Comenzamos la Semana Santa, semana central de todo el Año litúrgico, manifestación del amor sublime de Dios al hombre. Con la ayuda de los ritos sagrados y de las celebraciones litúrgicas del Domingo de Ramos, del Jueves Santo, del Viernes Santo y de la solemne Vigilia Pascual, vamos a revivir el misterio de la pasión, muerte y resurrección del Señor, centro y núcleo de nuestra fe, culmen de la revelación de Dios en su Hijo, consumación de la obra de la redención y de la salvación, cima y sima del amor insondable de Dios que de esta manera nos ha amado hasta ese extremo que vemos y palpamos en estos acontecimientos. En estas celebraciones lo tenemos todo, está todo: En ellas vemos a Dios y al hombre, la verdad de Dios y del hombre. Ahí está toda la esperanza grande que el hombre necesita para vivir; ahí halla el hombre todo el amor que requiere para llevar una vida digna y llena de gozo, ahí encuentra todo el sentido y las razones para vivir y esperar, ahí se ve iluminada su vida con toda la luz que proviene de Dios, que es Amor, de la Verdad que es Dios y se manifiesta en el amor sin límites. Son días que pueden y deben ayudarnos a adherirnos más y más a Jesucristo y a seguirlo generosamente conscientes de que Él nos ha amado hasta dar su vida por nosotros.

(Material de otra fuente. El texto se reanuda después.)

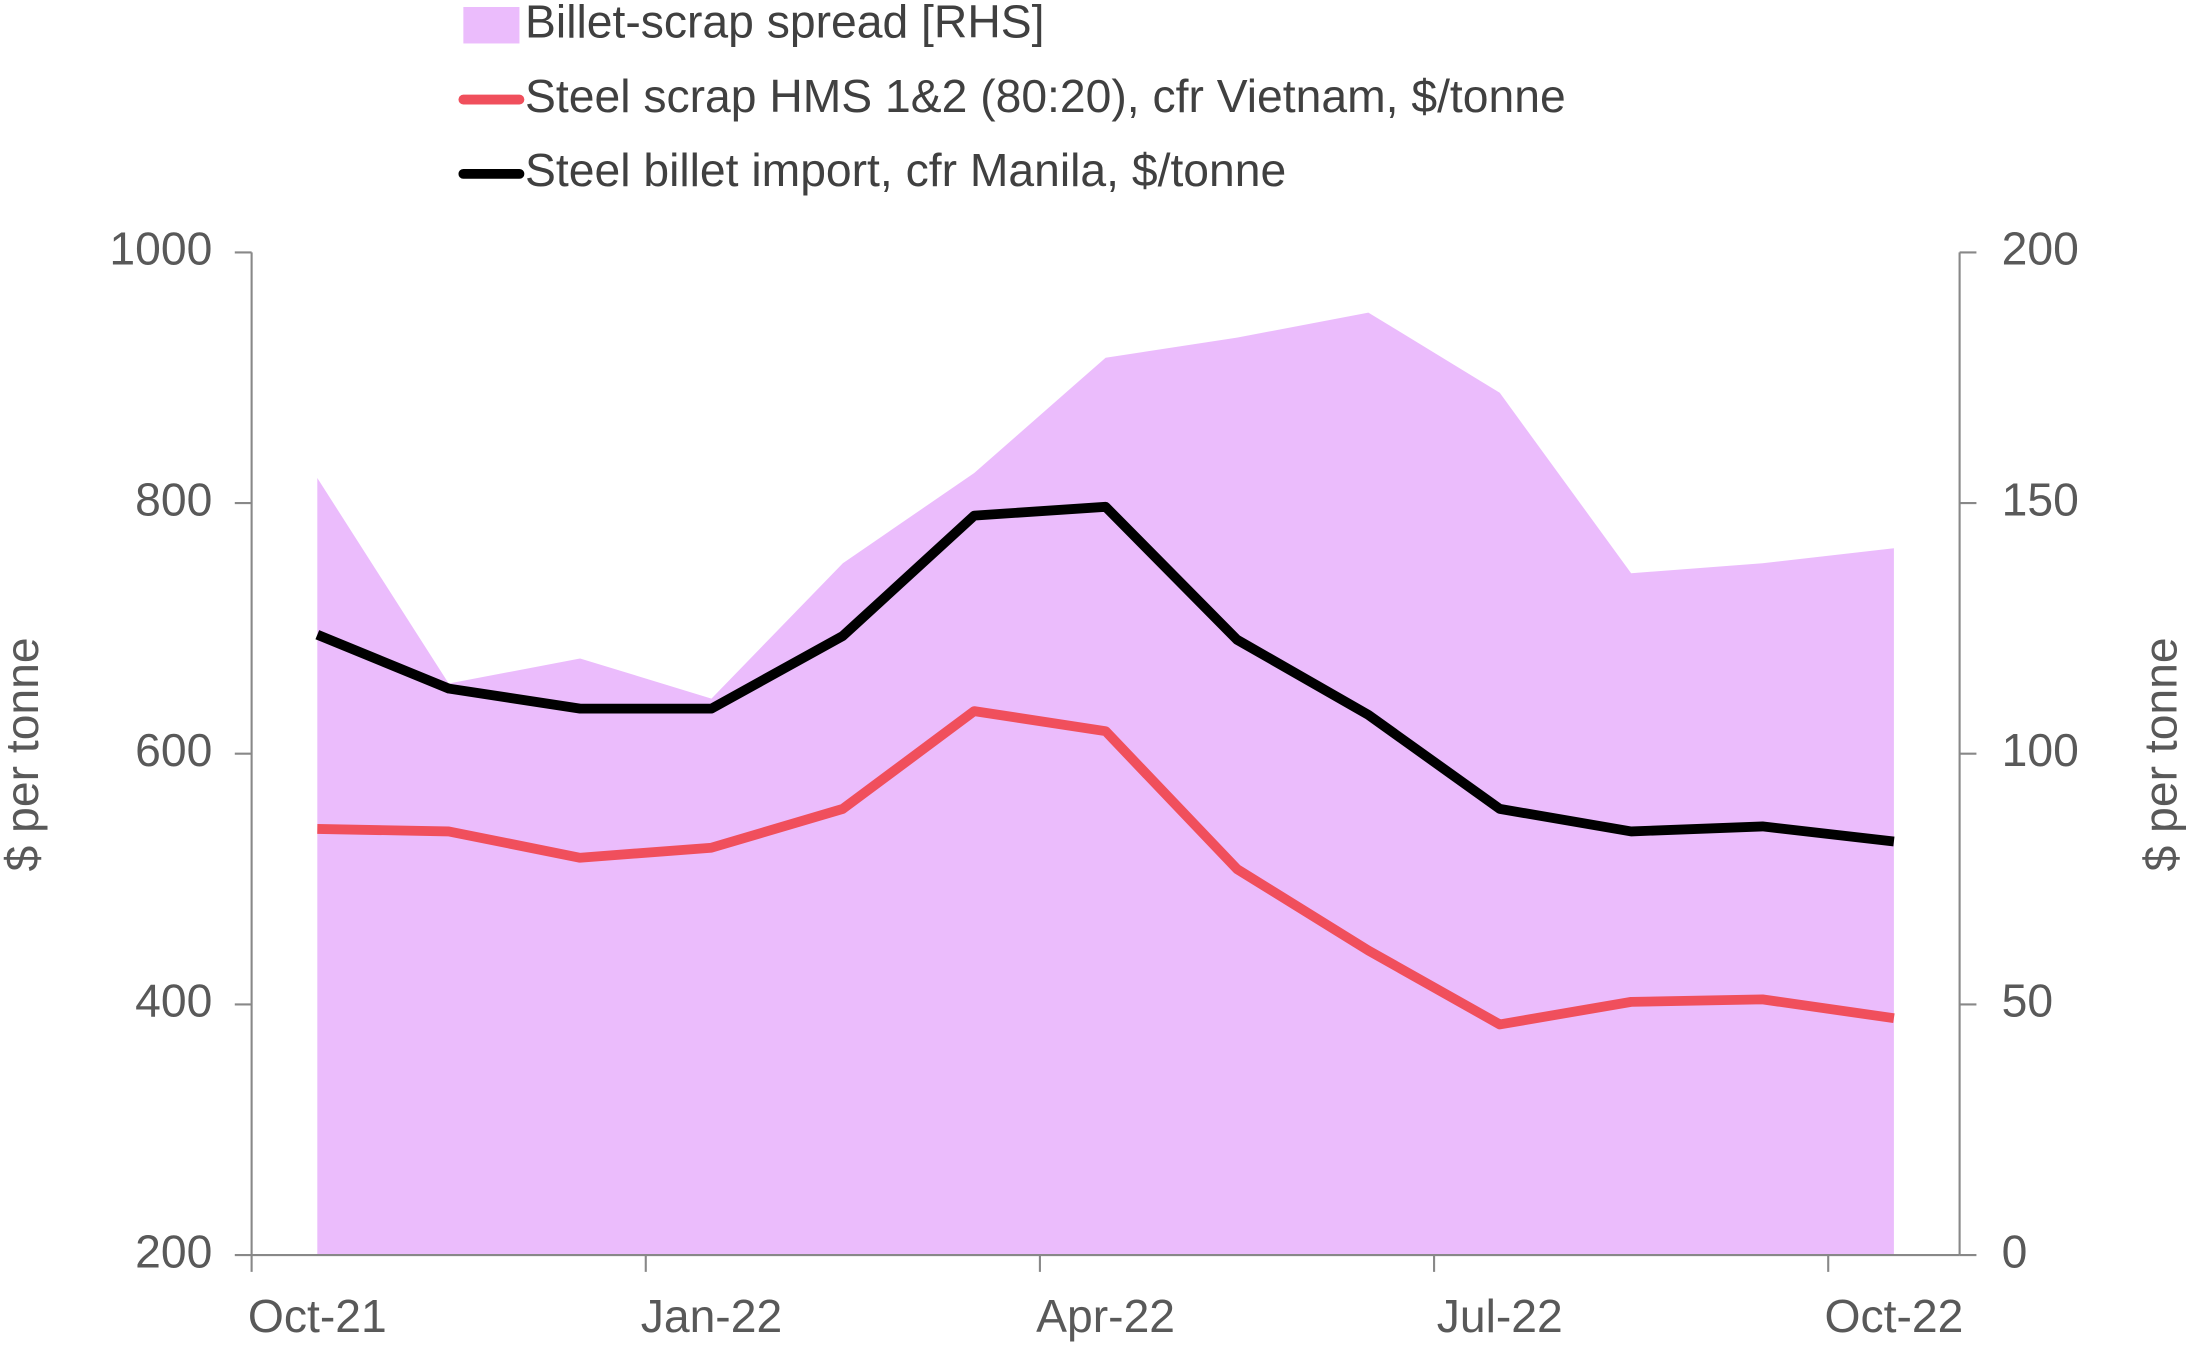  Describe the element at coordinates (318, 1316) in the screenshot. I see `x-tick-label: Oct-21` at that location.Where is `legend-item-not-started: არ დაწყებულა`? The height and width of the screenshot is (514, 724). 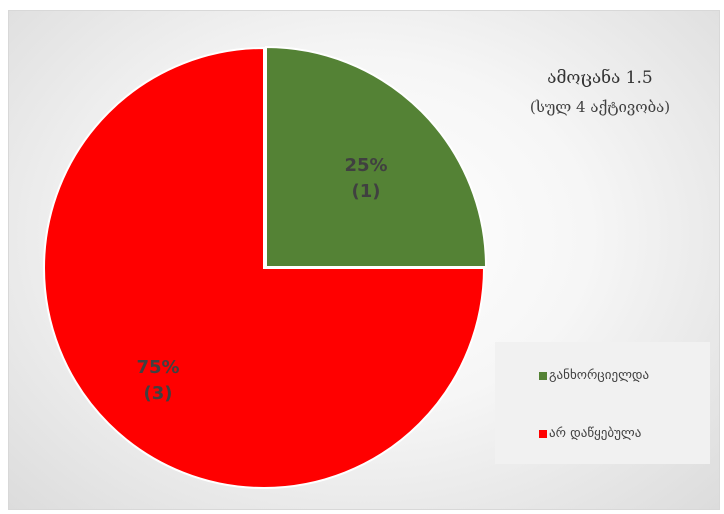 legend-item-not-started: არ დაწყებულა is located at coordinates (590, 434).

Comenzamos estos días santos con la entrada de Jesús en Jerusalén y la lectura de la Pasión. En un ambiente cargado de entusiasmo por parte de unos y de odio radical en secreto por parte de otros, Jesús, manso y humilde, entra en Jerusalén sobre un borriquillo, signo de sencillez y de paz. La gente lo acoge gozosa con exclamaciones muy significativas: “Bendito el que viene en el nombre del Señor. Hosanna en el cielo». Jesús es proclamado Mesías, Salvador, Rey, Señor. Jesús es reconocido por el pueblo y al mismo tiempo es asediado, hostigado, y hasta hacerlo morir por el mismo pueblo. Esto es lo que va a suceder a lo largo de la historia. Unos aclamarán o aclamaremos a Jesús, porque reconocemos, que en Él está la Vida, que en Él está el Amor, que Él ha venido a traer la buena noticia a los pobres y a los que sufren, porque en Él está la paz, la reconciliación, la misericordia y el perdón, porque Él es el Hijo de Dios. Otros, sin embargo, lo rechazarán, lo están rechazando, se oponen a Él con todas sus fuerzas o con el desprecio y la indiferencia. Los niños y los jóvenes fueron los que tomaron una parte más activa en aquella explosión de júbilo que reconocía y aclamaba a Jesús. Comprendieron que aquel momento era la hora de Dios, la hora suspirada de la llegada del Salvador, la hora de la felicidad y de la alegría porque Dios está en medio de los hombres y se ha acercado a ellos, no para condenarlos, sino para decirles con toda la persona de su Hij o que Él nos quiere, que Él nos lo ha dado todo en Jesús. Esta es nuestra esperanza. Aquí, en Él, en Jesús, está la salvación, y no hay salvación fuera de Él; aquí está la Verdad que nos hace libres; aquí está la Vida que alienta y anima el existir del hombre. Éste es el camino. Sigámoslo; aclamémoslo, sin miedo. Os lo aseguro: seremos dichosos. Como también, si como aquellos niños hebreos tenemos una mirada limpia, veremos a Dios, lo veremos en Jesús, y nuestra vida se llenará de júbilo al mirarlo entre nosotros. Con esa misma mirada lo vemos en la Cruz, a la que introduce la lectura de la Pasión.
El sábado se cumplieron quinientos años del nacimiento de Santa Teresa. Ella nos pide una cosa: «tan sólo os pido que le miréis»; que miremos a Cristo «muy humanado», que lo miremos lo miremos «muy llagado», crucificado en su cruz gloriosa, pues, como dice la Santa de Avila: «En la Cruz está la vida y el consuelo/ y ella sola es el camino para el cielo». Es lo que haremos estos días santos, y tenemos una buena guía hacerlo si nos dejamos conducir por Santa Teresa de Jesús.